Are Campus Police Necessary?

At my college, campus police were commonplace. For most of my time as student, it never occurred to me to question their existence or their authority. Like the classrooms or the library, I assumed that the university police had a justifiable (perhaps even necessary) role to play on campus.

What led me to question their role was political activism. We're constantly told what a "free" country we live in, but you learn how deeply conditional this freedom is when you actually try to change the way things are. That is, we're "free" to do as we please on the condition that we don't... protest, demand reforms from ruling elites, organize ourselves, assemble with large groups of fellow citizens, or otherwise resist existing relations of power. That is, so long as we calmly walk through the shopping mall with a big smile on our face, we're free to do whatever we like. But the minute we gather with others to ask why we're, so to speak, locked inside of a privately-owned shopping mall with rules that we did not choose, we're faced with pepper spray, tear gas and rubber bullets.

Millions of people are seeing the function of the police (campus or otherwise) for what it is. And, with the recent wave of repression on campuses in particular, many are wondering whether campus police are necessary at all.

It's worth noting, before getting any deeper into this question, that universities haven't always had private police forces of their own. Indeed, many universities around the world lack them. In Britain, for example, the vast majority of colleges and universities lack campus police forces. Indeed, before 2003, Oxford had no campus cops. But how is it that Oxford was able to stop itself from sliding into a den of chaos, violence and disorder before 2003? Without a powerful coercive force dedicated to maintaining campus security, how was a war of all against all averted?

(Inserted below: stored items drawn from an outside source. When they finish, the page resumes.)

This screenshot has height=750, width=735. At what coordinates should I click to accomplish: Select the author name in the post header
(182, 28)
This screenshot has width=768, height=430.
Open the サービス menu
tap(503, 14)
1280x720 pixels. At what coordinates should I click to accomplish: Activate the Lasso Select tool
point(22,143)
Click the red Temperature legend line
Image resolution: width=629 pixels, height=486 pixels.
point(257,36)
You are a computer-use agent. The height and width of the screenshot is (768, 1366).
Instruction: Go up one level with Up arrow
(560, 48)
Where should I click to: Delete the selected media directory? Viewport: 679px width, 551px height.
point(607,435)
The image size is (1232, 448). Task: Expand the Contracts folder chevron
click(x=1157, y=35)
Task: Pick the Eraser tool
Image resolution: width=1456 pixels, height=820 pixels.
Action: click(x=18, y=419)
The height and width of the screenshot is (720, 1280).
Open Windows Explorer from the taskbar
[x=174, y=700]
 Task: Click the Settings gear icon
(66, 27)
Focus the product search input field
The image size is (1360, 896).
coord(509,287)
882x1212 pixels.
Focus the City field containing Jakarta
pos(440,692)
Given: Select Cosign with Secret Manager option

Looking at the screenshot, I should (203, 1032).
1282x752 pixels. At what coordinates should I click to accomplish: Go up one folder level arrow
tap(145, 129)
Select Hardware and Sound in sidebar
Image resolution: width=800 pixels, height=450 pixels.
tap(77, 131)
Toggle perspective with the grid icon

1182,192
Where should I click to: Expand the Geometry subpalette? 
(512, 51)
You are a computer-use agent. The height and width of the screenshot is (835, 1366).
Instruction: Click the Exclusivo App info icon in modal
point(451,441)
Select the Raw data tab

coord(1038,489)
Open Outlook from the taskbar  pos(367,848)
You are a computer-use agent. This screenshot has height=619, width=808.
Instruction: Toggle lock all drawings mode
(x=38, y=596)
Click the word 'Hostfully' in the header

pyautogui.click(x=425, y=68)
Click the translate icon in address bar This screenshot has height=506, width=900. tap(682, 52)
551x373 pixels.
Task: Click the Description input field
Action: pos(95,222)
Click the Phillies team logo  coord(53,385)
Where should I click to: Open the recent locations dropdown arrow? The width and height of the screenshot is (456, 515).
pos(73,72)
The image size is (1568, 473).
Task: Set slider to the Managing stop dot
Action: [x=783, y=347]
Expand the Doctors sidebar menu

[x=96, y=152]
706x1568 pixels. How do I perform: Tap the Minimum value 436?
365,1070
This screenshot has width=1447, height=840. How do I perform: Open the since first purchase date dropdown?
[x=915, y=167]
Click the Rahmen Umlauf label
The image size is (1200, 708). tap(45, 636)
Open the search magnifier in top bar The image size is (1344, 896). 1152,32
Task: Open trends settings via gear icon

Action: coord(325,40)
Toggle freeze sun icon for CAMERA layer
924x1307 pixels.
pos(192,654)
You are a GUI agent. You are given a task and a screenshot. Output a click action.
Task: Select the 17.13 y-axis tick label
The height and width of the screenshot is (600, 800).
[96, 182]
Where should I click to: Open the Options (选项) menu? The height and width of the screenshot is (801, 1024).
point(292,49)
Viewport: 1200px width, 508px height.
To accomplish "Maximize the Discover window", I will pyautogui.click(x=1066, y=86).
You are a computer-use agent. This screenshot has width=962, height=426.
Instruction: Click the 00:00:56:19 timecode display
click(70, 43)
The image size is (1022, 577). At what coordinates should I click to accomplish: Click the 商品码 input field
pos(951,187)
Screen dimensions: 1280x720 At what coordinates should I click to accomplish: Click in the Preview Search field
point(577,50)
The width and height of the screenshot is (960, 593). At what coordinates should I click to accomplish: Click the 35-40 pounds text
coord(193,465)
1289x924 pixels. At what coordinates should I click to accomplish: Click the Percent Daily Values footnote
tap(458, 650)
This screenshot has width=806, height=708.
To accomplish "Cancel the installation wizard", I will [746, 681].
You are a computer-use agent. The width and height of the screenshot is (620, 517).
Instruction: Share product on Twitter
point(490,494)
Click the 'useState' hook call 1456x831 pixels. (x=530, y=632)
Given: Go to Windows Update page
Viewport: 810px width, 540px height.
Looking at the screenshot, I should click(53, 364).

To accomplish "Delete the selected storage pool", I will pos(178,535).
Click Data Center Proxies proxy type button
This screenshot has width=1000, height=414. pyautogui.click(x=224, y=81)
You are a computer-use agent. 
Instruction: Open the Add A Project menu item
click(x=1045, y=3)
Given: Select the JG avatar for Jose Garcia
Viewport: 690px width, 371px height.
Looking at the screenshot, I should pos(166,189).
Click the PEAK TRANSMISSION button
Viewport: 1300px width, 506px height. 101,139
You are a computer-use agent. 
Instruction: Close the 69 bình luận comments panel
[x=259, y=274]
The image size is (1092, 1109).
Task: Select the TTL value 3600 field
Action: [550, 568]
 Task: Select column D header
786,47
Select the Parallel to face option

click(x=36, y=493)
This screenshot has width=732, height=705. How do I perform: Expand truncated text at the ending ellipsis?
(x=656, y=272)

These questions are, of course, absurd. But they are part of a common rhetoric of law and order that is used by University administrators (and their loyal police regiments) to justify the need for a coercive security apparatus on campus.

This is exemplified by the interesting stories campus police often tell about themselves to justify their existence. Take the following (disturbing) excerpt from the University of Pittsburgh Police Department's website:

From the very beginning, the University of Pittsburgh Police Department has steadily progressed into a premier state of the art law enforcement agency. With the constant support of the university community, the police department has utilized educational and training opportunities to become a contributing and well-respected part of the community.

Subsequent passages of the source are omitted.